The latest Sunset project is in San Francisco’s Mission District. It’s their first Idea House on a solidly urban site, and incorporates a mass of “green” features and materials from a power-generating wind turbine to sustainably harvested wood paneling. 

Sunset’s literature describes it as “one of the first LEED (Leadership in Energy and Environmental Design) certified residential remodels in the nation.” 

The curious can tour it for $20 per adult this Friday, Saturday, and Sunday, as well as Jan. 25, 26, and 27, after which it closes to the public for good.  

The house—not owned by Sunset—was originally scheduled to premier in August 2007 and close in October, but didn’t open until late November, accompanied by a cloud of rumor and speculation that’s detailed, denied, and discussed on local real estate blogs. 

The building has two units. The smaller one is described as 1,229 square feet. Sunset’s literature doesn’t give the size of the main house, but some on-line sources say it’s 3,600 square feet. 

Surrounding buildings are a mix of Victorian and Edwardian houses and apartment structures, some intact, others remodeled. 

The Idea House, on a corner lot, is resolutely modernist, an asymmetrically angular structure in trendy green hues, designed by San Francisco architect John Lum. 

It’s supposedly “transformed from a 1908 commercial structure,” but I couldn’t spot a visible stick or shred of anything earlier than the 21st century from the site. 

Let’s go inside and take a look. 

The saying “your home is your castle” certainly applies here. A barbarian with a battering train would find it hard to penetrate the fortress-like main entry where two enormous metal doors sandwich a vestibule.  

The ground floor of the main unit is dominated by one of those “endless swimming pools” in which a current allows you to swim in place, along with a sauna, spa room, and half-bath. 

The second floor contains the private living quarters, bisected lengthwise by the stair atrium and a walnut-walled corridor. A guest room and bath, children’s bedroom, and spaces described as “craft room” and children’s “powder room” line up along the street side. 

The craft room has a striking bay window at the corner of the house, with northwest views and a built-in window seat below a light sculpture. The opposite wall is a rather impressive sculptural composition made up of scores of wood scraps left over from the hallway paneling. 

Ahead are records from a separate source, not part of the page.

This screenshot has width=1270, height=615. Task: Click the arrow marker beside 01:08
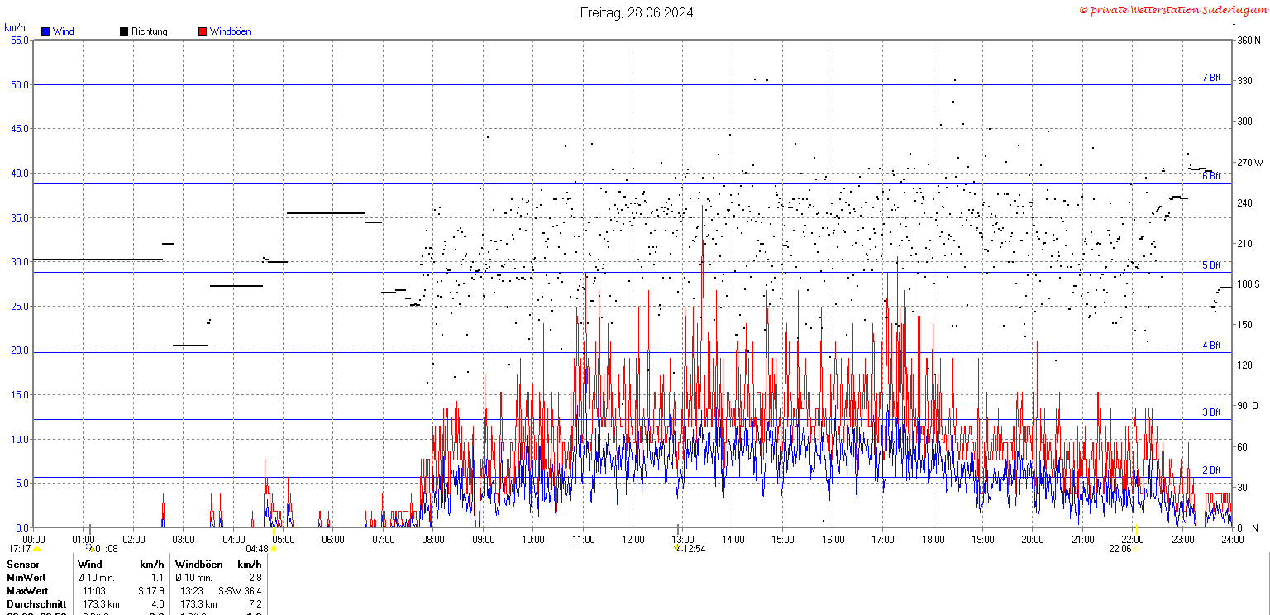92,548
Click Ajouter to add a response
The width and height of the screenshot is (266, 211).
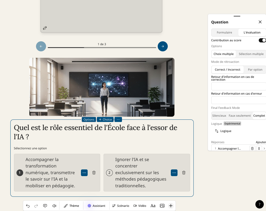(x=261, y=142)
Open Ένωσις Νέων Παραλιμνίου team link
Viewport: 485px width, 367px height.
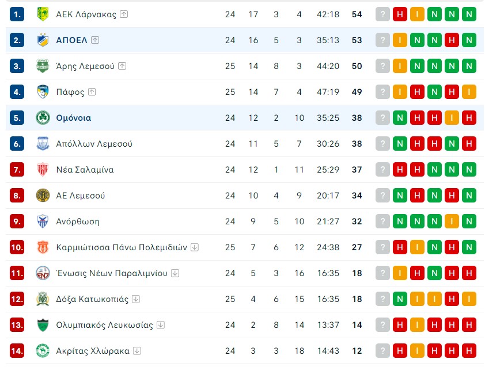(112, 273)
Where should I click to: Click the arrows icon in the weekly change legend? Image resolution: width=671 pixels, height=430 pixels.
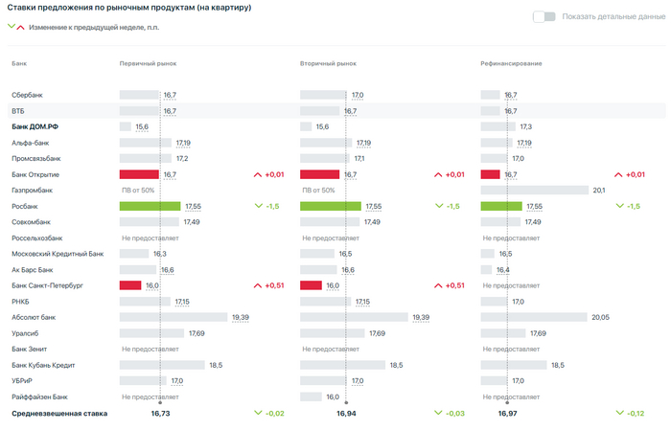16,27
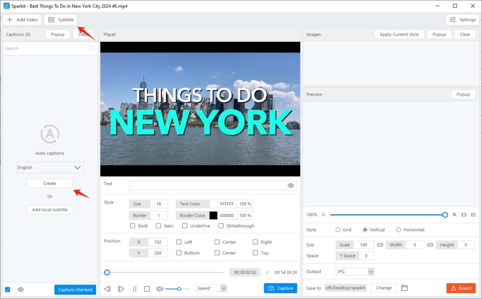Enable the Bold checkbox in Style

point(132,225)
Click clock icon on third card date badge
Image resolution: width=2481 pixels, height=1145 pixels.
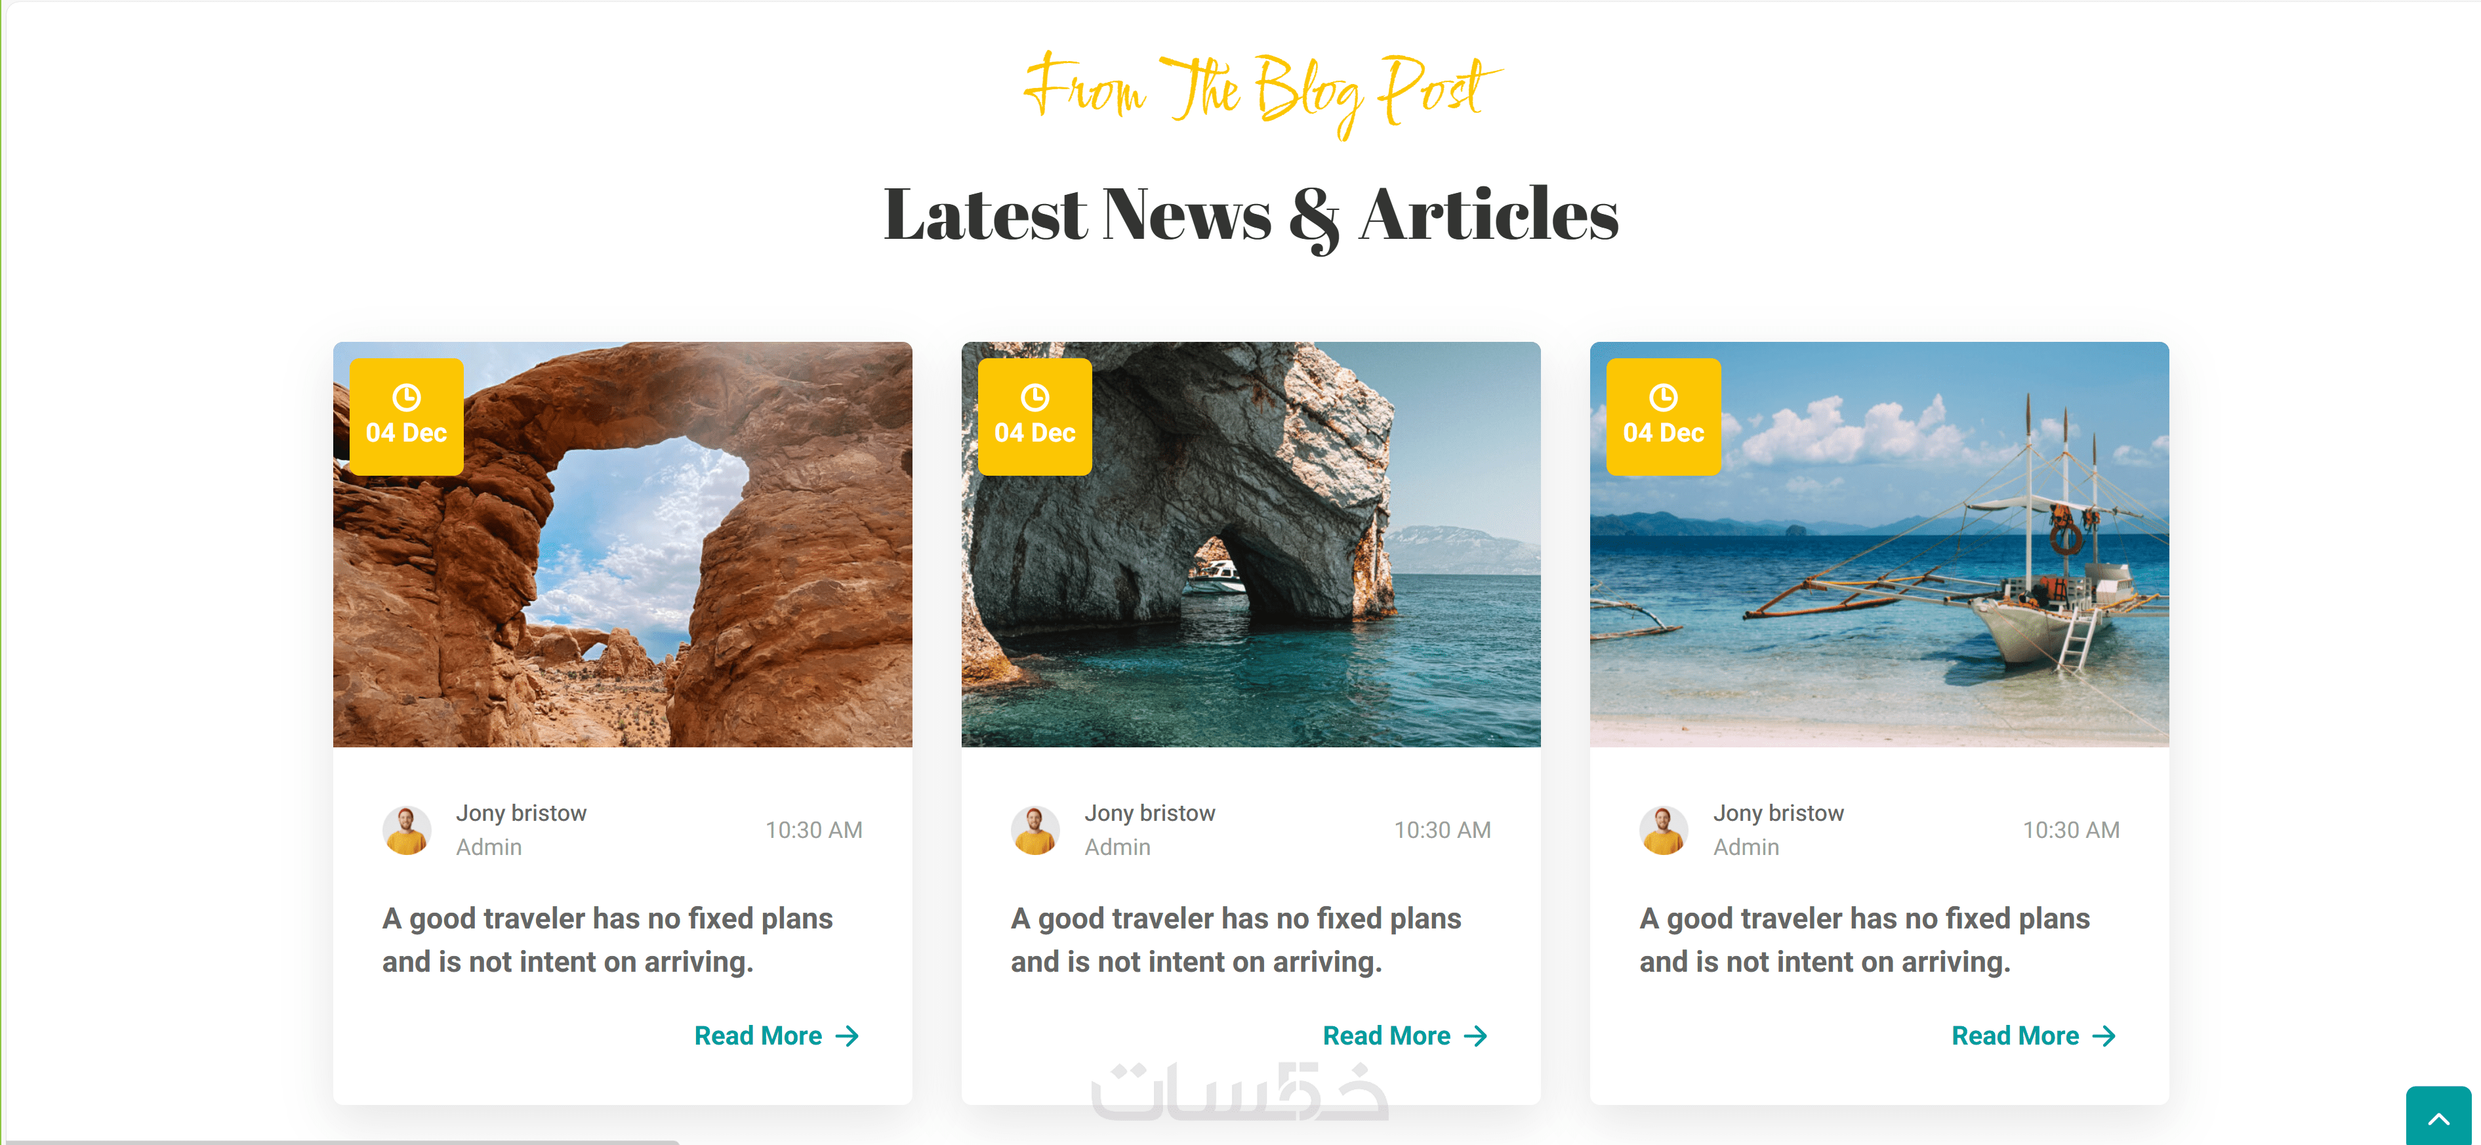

Across the hall a laundry room connects through to the master closet, as big as the guest bedroom. The master bedroom has two floor-to-ceiling windows overlooking the interior courtyard, and is divided from the adjacent master bath by an interesting pass-through storage wall. 

The bath features a walk-in glass-walled shower, opaque glass wall facing south, and sculptural concrete counter and sink. 

Rising through the building core, the main staircase emerges in the center of the top floor. Although the floor plate here is smaller than the lower levels, the space seems large since there are no partition walls, except those enclosing a half-bath tucked in a corner. 

A glass bridge across the stairwell allows uninterrupted circulation around the perimeter. An “L” shaped kitchen with a long, concrete-topped island, a dining area, lounge area and an adjacent sitting area and wet bar occupy the four quadrants. 

A wrap around outdoor terrace surrounds much of this level and also provides a visual setback from the street below and buildings across the street. Huge doors (both solid wood, and sliding glass) and window-walls that fold back allow much of the floor to be opened up to the exterior. 

The roof sports plantings, photovoltaics, and solar water heaters. 

This top floor has a very comfortable feel with extensive views, lots of light and air, and ample outdoor space. We were there on a not-too-warm January day but it was quite mild inside, even with some of the window walls open. 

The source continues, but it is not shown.